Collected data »

------

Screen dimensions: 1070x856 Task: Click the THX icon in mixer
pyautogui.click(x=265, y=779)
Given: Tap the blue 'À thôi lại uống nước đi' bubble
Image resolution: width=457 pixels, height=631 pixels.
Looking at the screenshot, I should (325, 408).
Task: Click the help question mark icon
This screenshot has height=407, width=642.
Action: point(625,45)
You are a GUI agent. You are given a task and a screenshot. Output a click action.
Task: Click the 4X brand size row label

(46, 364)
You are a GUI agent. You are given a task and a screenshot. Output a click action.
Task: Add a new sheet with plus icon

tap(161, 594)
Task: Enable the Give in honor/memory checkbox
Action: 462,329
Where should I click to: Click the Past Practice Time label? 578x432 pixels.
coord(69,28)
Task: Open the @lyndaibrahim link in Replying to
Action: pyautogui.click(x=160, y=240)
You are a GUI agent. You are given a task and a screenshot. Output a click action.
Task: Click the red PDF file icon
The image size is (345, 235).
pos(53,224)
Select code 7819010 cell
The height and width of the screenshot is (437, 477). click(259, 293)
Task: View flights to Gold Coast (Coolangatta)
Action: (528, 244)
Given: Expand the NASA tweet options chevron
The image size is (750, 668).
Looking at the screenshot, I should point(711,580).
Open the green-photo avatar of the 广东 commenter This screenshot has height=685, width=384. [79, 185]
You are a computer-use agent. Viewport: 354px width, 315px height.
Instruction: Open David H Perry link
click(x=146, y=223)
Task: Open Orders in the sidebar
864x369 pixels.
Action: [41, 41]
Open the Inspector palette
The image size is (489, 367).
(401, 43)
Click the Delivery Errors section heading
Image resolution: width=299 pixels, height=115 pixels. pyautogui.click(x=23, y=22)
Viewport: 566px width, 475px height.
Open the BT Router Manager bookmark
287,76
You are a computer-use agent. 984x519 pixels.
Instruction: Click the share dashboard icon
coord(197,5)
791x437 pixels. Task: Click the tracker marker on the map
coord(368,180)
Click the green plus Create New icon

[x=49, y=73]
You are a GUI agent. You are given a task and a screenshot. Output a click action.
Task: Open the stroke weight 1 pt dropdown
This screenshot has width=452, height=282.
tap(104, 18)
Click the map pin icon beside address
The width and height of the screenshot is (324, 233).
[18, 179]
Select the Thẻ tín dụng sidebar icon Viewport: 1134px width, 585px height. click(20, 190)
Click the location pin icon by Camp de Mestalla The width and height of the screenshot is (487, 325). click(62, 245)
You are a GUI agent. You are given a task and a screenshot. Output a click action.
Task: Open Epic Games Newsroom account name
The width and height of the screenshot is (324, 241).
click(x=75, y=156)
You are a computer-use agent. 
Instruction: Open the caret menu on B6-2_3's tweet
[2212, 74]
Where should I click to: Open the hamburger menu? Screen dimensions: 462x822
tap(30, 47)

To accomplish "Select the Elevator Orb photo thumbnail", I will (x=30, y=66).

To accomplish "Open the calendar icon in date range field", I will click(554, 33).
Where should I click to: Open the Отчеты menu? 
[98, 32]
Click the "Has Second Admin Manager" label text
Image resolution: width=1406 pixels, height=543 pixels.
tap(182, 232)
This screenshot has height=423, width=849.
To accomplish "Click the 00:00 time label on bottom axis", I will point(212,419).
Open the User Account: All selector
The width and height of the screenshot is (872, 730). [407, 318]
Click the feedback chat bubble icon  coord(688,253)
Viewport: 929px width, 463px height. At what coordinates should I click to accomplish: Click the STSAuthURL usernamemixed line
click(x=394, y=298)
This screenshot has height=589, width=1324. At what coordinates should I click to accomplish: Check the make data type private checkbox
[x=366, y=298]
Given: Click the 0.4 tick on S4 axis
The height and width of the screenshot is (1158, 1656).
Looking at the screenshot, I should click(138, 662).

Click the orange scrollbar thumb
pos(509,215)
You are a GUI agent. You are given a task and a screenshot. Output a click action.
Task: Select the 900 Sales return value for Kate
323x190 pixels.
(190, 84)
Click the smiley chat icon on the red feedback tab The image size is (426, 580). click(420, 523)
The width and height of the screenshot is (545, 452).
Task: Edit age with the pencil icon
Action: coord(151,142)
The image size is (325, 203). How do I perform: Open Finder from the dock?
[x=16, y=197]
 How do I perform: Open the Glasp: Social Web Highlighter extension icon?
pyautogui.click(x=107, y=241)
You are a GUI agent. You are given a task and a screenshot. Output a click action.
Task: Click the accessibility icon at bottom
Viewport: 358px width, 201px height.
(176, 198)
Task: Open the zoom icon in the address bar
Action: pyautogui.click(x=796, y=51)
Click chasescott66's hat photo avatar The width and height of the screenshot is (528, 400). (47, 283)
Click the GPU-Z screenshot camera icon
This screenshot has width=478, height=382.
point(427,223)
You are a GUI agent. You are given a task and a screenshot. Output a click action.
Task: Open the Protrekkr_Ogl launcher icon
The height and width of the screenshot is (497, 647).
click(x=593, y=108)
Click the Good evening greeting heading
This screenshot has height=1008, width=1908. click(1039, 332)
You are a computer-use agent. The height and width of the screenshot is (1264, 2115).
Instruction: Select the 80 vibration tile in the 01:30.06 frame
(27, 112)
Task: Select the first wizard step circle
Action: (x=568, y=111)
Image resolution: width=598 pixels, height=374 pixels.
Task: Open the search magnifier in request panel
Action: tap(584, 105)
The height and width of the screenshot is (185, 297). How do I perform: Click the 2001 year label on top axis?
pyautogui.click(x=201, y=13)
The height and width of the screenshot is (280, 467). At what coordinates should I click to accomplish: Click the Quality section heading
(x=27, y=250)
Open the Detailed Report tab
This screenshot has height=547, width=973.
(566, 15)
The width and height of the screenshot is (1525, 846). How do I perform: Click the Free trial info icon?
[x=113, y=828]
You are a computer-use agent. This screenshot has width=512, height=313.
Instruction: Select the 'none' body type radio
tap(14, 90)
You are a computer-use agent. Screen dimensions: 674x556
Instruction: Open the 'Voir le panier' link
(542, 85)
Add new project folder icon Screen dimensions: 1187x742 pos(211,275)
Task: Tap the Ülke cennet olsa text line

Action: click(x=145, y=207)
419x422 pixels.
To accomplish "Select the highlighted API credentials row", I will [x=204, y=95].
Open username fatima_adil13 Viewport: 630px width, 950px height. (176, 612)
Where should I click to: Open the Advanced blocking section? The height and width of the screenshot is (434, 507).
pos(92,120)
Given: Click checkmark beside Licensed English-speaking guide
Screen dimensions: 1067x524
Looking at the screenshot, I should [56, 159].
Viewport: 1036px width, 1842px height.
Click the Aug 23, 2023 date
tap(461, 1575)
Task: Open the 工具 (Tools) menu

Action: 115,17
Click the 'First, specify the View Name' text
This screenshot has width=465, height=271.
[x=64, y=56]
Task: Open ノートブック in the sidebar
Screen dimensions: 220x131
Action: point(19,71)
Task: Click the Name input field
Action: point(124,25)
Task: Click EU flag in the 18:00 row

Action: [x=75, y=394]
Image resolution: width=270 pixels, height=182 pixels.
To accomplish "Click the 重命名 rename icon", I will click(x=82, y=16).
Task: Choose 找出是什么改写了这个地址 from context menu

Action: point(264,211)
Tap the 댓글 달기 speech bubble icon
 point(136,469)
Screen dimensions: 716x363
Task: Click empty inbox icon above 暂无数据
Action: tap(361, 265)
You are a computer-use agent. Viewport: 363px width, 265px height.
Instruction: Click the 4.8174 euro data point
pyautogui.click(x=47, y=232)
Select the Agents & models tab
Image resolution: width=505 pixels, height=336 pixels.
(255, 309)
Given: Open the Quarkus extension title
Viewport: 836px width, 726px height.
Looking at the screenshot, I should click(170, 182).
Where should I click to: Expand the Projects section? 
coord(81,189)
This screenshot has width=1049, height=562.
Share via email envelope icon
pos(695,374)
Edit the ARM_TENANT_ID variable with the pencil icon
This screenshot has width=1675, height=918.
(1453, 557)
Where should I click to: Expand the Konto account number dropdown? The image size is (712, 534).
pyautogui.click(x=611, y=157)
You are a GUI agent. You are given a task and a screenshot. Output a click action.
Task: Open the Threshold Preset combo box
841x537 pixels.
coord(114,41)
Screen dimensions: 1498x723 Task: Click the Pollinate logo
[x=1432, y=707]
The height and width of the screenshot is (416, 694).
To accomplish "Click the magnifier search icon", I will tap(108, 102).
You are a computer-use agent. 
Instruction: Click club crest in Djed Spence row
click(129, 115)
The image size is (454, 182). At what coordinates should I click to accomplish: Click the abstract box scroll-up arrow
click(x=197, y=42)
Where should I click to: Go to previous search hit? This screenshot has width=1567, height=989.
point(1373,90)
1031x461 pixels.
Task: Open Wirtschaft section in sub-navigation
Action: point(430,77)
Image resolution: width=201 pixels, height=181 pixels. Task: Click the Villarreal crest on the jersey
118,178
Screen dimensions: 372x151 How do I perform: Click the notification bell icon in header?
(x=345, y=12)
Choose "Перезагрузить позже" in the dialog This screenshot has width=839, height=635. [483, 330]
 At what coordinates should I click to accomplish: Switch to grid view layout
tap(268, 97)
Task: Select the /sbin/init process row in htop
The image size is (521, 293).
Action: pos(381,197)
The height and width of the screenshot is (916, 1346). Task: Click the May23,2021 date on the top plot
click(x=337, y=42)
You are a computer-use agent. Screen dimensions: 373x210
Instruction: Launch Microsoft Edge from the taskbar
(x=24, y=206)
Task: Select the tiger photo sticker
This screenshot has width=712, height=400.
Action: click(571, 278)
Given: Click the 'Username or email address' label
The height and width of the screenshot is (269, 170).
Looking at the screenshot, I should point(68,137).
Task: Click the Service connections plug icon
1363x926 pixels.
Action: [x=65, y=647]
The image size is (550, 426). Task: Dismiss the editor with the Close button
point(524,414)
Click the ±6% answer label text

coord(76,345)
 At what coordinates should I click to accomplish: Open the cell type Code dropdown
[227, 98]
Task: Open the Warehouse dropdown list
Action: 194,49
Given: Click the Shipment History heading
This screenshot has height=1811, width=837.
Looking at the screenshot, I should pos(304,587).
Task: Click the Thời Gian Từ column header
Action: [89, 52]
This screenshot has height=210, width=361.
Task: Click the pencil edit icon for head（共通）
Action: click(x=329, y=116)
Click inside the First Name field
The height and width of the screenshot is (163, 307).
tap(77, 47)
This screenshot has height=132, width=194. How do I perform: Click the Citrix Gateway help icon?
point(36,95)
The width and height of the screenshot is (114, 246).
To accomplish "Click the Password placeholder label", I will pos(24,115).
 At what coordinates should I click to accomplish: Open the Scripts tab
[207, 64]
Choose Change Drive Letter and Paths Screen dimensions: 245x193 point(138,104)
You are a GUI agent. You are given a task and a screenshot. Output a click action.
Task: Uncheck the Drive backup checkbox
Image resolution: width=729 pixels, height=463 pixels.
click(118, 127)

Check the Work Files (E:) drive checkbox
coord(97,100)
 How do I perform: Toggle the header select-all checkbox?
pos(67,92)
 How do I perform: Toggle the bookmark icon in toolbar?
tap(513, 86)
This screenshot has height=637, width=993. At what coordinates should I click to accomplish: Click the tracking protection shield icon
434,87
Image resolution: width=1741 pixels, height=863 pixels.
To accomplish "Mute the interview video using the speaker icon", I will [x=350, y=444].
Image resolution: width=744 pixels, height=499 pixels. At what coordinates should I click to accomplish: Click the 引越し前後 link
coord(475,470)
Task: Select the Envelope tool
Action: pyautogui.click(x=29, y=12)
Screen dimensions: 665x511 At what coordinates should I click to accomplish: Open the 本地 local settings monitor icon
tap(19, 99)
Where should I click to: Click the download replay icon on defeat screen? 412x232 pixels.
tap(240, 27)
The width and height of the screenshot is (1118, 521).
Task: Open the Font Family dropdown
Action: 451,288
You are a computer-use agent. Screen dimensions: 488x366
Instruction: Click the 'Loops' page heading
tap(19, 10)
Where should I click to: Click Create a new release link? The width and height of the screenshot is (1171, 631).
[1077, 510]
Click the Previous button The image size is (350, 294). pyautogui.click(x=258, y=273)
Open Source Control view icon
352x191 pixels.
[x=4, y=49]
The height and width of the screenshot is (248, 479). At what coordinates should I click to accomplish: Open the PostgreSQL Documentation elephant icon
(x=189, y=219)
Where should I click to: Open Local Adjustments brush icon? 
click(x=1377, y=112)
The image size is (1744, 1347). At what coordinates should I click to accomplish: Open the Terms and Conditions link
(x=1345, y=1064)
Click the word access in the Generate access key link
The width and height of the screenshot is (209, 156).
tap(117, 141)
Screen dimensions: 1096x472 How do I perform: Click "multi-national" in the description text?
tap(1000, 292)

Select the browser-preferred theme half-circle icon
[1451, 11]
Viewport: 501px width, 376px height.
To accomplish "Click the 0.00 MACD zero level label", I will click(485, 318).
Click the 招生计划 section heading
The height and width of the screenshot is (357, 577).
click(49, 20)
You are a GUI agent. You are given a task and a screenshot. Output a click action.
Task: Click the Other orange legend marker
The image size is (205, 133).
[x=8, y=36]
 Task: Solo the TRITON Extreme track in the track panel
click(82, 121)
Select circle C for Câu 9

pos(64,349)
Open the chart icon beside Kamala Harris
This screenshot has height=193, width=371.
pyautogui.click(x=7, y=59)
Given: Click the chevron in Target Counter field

------

Look above for the line with "The image size is (489, 367)." and the line with "This screenshot has height=423, width=849.". Retype those two lines and every line between them exactly, adding nothing.

RESULT OF THE EXERCISE »
The image size is (489, 367).
(401, 43)
Click the Delivery Errors section heading
Image resolution: width=299 pixels, height=115 pixels. pyautogui.click(x=23, y=22)
Viewport: 566px width, 475px height.
Open the BT Router Manager bookmark
287,76
You are a computer-use agent. 984x519 pixels.
Instruction: Click the share dashboard icon
coord(197,5)
791x437 pixels. Task: Click the tracker marker on the map
coord(368,180)
Click the green plus Create New icon

[x=49, y=73]
You are a GUI agent. You are given a task and a screenshot. Output a click action.
Task: Open the stroke weight 1 pt dropdown
This screenshot has width=452, height=282.
tap(104, 18)
Click the map pin icon beside address
The width and height of the screenshot is (324, 233).
[18, 179]
Select the Thẻ tín dụng sidebar icon Viewport: 1134px width, 585px height. click(20, 190)
Click the location pin icon by Camp de Mestalla The width and height of the screenshot is (487, 325). click(62, 245)
You are a GUI agent. You are given a task and a screenshot. Output a click action.
Task: Open Epic Games Newsroom account name
The width and height of the screenshot is (324, 241).
click(x=75, y=156)
You are a computer-use agent. 
Instruction: Open the caret menu on B6-2_3's tweet
[2212, 74]
Where should I click to: Open the hamburger menu? Screen dimensions: 462x822
tap(30, 47)

To accomplish "Select the Elevator Orb photo thumbnail", I will (x=30, y=66).

To accomplish "Open the calendar icon in date range field", I will click(554, 33).
Where should I click to: Open the Отчеты menu? 
[98, 32]
Click the "Has Second Admin Manager" label text
Image resolution: width=1406 pixels, height=543 pixels.
tap(182, 232)
This screenshot has height=423, width=849.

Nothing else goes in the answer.